Is there possibly a Turkish equivalent? Daha ne olsun (yakkında?). Or is this too negative like the English 'what do you expect from her?


----------



## Reverence

"Daha ne olsun?" is spot on. Sarcastic or not, it works either way. The phrase ends there, however; there's no need to add anything else afterwards.

- Lojmanda kal be birader. Kiran yok, elektrik-su onlarda, yemen-içmen onlarda, kafeteryası var... Daha ne olsun?

A few other variants:

- Acelesi mi var, anne? Biraz düşünsem ne olur sanki?
- Yavrum, çocuğun evi var, arabası var, fıstık gibi işi var, hali vakti yerinde, eli yüzü düzgün, sana da deli gibi âşık... Daha ne istiyorsun, Allahtan belanı mı istiyorsun?

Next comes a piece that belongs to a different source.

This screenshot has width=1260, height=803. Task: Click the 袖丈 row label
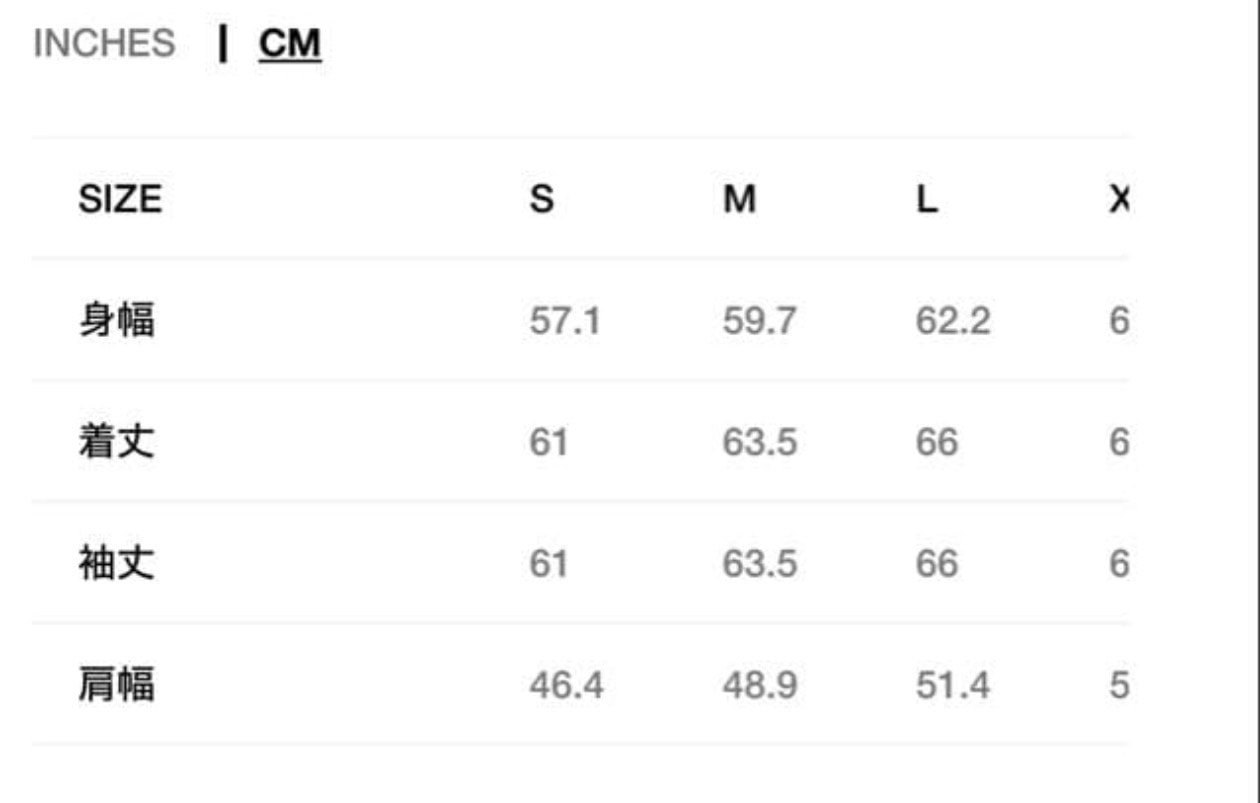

- Kızın altındaki arabayı gördün mü? Tam otomatik, üstü açılıyor, son sürüm GPS, araç içi kamera, kendi kendini park ediyor... Eksiği yok, fazlası var; Allah nazardan saklasın.

- Cık. Beğenmedim.
- Beğenmedin mi? Neyini beğenmedin, kadın? Üç tane oda. Salonda at koştur, çift kale maç yap. Adam mutfağı, dolapları hep yenilemiş. Bir tuvalet, bir banyo yetmemiş, bir banyo daha yapmış. Üçüncü kat, cephesi de var, manzarası da var, her tarafı balkon... Damını buldun, kiremitini arıyorsun, yemin olsun. (I took out the profanity; the original version is a tad more colorful.)


----------



## rupertbrooke

Reverence, it is so heartening to see your return to the forum. Predictably, your reply is comprehensive. Thanks for the exhaustive examples, which, as at present, I'm working through. You mention the original. Are these examples from an original version of actual speech? 
May I take this opportunity to thank you a thousand times for all your recent help. I am running out of space, so am trying to free space up for more entries. I hope my thanks is not violating site rules.


----------



## Reverence

Why, it's a pleasure. Those aren't quoted from somewhere else; they're simply whatever I came up with at the time. By "the original version", I meant the original version of "damını bulup kiremitini aramak". Which is kind of an actual idiom, albeit vulgar.


----------



## rupertbrooke

I have now the colourful idiom. It is clear to me that this idiom is a euphemistic substitute for the vulgar one, like 'ruddy' for 'bloody' & 'sugar' for 'sh*t' in English. Remove the 'd' & modify the 'kiremitini' & you have the vulgar version. Thanks to Reverence for all the examples given. What is the English exact (?) equivalent of Allahtan belanı mı istiyorsun?


----------



## Reverence

You're always welcome. "Allahtan belanı mı istiyorsun?" literally means, "Are you asking God for trouble?" In the above example, it complements the meaning that the guy in question is so awesome all around that there's little else to ask for, if any at all.


----------



## Artigh

Reverence has flawlessly provided you with an answer, but just to add my own two cents:

You can also simply say: _Sev(il)meyecek / Beğen(il)meyecek nesi var ki?_ - Oddly enough, the passive voice is optional.

In extremely vulgar contexts, one can hear:  _Amı buldun da kıllısını mı arıyorsun? _- (You've found the pussy, and you're looking for a hairy one?) 
Don't ask where it comes from, I have no idea…


----------